→ TUGAS YANG DIKERJAKAN
1. Terjemahkan kalimat "Konsumsi merupakan aktifitas yang penting bahkan bisa dikatakan sangat penting dalam peranannya." dari teks tentang pengaturan konsumsi ke dalam bahasa Inggris.
2. Menurut teks tentang pengaturan konsumsi, pendekatan apa yang digunakan dalam penelitian ini?
3. Tulis ulang bagian teks tentang pengaturan konsumsi dari "Dan implementasi dalam" sampai "pada setiap orang.", dengan mengganti kata "kemaslahatan" menjadi "manfaat".

→ TEKS HASIL EKSTRAKSI
Pengaturan Konsumsi dalam Prespektif Hukum Islam (Studi atas Pemikiran Yusuf Al-Qardawi)
Oleh www.seowaps.com
Sistem ekonomi muncul karena adanya upaya manusia untuk memenuhi kebutuhan hidupnya. Sehingga terbentuklah aktifitas-aktifitas ekonomi, diantaranya adalah produksi, distribusi dan konsumsi. Konsumsi merupakan aktifitas yang penting bahkan bisa dikatakan sangat penting dalam peranannya. Segala aktifitas tersebut khususnya perilaku konsumen tidak bisa lepas dari aturan dan tuntutan yang telah ditetapkan dalam ajaran Islam. Dalam Islam perilaku konsumsi tidak dibatasi pada kebutuhan hidupnya dan kesenangan-kesenangan yang menekankan pada aspek materialnya saja, akan tetapi harus ada keseimbangan antara aspek material dan aspek spiritual. Aktifitas konsumsi menurut Yūsuf al-Qaradāwī, bahwa norma-norma dasar yang menjadi landasan dalam perilaku konsumsi termasuk menghindari sifat kikir atau bakhil, tidak boleh melakukan kemubaziran dan harus menanamkan sifat kasederhanaan. Yang menjadi masalah disini bagaimana dengan implementasi dari norma-norma yang dikemukakan oleh Yūsuf al-Qaradāwī.
Di dalam analisis data, digunakan cara berpikir induksi yakni kerangka dari pemikiran Yūsuf al-Qaradāwī secara parsial dalam hal perilaku konsumsi sehingga bisa ditarik kesimpulan secara umum dalam pemikirannya tentang perilaku konsumsi tersebut sedangkan pendekatan yang digunakan dalam penelitian ini normatif.
Dan implementasi dalam pemikirannya yang tidak kikir atau bakhil yaitu memberikan infak baik wajib maupun sunnah, baik untuk dirinya sendiri maupun untuk keluarganya, untuk masyarakat maupun untuk fi sabilillah (di jalan Allah). Tidak mubazir berarti tidak membelanjakan hartanya untuk sesuatu yang tanpa ada kemaslahatan dan untuk sesuatu yang diharamkan, termasuk dalam membelanjakan hartanya dengan berlebih-lebihan yaitu melebihi batas dalam hal yang halal. Dan yang terakhir adalah kesederhanaan yang harus ditanamkan dalam setiap kehidupan keseharian manusia, yaitu bersikap tengah-tengah antara sikap bakhil, sikap mubazir serta sikap berlebih-lebihan termasuk juga sikap kemewahan. Implementasi inilah yang harus ada pada setiap orang.

→ INFORMASI YANG DITAMPILKAN
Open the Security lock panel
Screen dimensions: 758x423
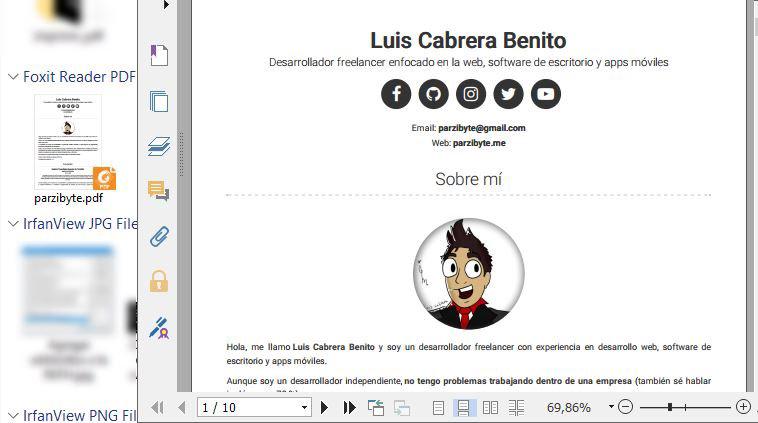tap(158, 282)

→ JAWABAN TIAP TUGAS
1. Consumption is an important activity; in fact, it can be said to be very important in its role.

2. Pendekatan normatif.

3.
Dan implementasi dalam pemikirannya yang tidak kikir atau bakhil yaitu memberikan infak baik wajib maupun sunnah, baik untuk dirinya sendiri maupun untuk keluarganya, untuk masyarakat maupun untuk fi sabilillah (di jalan Allah). Tidak mubazir berarti tidak membelanjakan hartanya untuk sesuatu yang tanpa ada manfaat dan untuk sesuatu yang diharamkan, termasuk dalam membelanjakan hartanya dengan berlebih-lebihan yaitu melebihi batas dalam hal yang halal. Dan yang terakhir adalah kesederhanaan yang harus ditanamkan dalam setiap kehidupan keseharian manusia, yaitu bersikap tengah-tengah antara sikap bakhil, sikap mubazir serta sikap berlebih-lebihan termasuk juga sikap kemewahan. Implementasi inilah yang harus ada pada setiap orang.